■ TASK TO COMPLETE ■
Which lines in the listing below contain the word "agent"? Copy each one.

────────────────

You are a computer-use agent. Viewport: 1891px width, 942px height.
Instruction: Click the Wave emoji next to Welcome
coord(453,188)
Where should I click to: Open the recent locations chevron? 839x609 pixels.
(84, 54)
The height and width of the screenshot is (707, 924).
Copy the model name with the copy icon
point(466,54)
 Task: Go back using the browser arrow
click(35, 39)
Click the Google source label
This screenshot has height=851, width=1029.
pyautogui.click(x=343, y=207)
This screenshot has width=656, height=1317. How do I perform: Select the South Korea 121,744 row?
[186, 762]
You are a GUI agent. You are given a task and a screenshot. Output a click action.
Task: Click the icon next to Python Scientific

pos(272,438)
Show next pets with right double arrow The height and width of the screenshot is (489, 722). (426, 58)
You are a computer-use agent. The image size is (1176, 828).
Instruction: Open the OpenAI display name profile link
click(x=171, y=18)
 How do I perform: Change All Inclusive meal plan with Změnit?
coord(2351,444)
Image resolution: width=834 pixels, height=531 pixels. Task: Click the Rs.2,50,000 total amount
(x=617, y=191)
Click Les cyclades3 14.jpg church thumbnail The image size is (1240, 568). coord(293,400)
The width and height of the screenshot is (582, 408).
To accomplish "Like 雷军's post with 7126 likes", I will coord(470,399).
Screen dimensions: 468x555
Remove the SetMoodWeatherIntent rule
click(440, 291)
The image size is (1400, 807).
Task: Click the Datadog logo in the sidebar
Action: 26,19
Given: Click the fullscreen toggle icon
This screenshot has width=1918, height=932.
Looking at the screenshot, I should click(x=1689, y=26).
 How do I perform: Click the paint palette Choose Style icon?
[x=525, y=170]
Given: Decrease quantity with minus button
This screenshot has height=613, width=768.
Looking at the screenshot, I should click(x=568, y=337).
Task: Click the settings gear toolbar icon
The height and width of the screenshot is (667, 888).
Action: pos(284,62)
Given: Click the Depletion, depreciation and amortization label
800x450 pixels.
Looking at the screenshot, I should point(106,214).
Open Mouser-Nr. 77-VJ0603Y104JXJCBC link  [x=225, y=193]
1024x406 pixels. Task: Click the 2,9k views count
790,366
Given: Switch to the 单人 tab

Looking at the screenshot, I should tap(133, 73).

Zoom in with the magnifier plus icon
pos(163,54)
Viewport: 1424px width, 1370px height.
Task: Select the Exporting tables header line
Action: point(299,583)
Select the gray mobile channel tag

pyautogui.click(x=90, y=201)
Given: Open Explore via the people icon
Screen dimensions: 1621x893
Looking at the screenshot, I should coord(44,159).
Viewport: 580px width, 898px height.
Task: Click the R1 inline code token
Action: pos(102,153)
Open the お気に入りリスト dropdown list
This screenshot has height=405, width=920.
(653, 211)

────────────────

■ REPLY ■
You are a computer-use agent. Viewport: 1891px width, 942px height.
You are a GUI agent. You are given a task and a screenshot. Output a click action.
You are a computer-use agent. The image size is (1176, 828).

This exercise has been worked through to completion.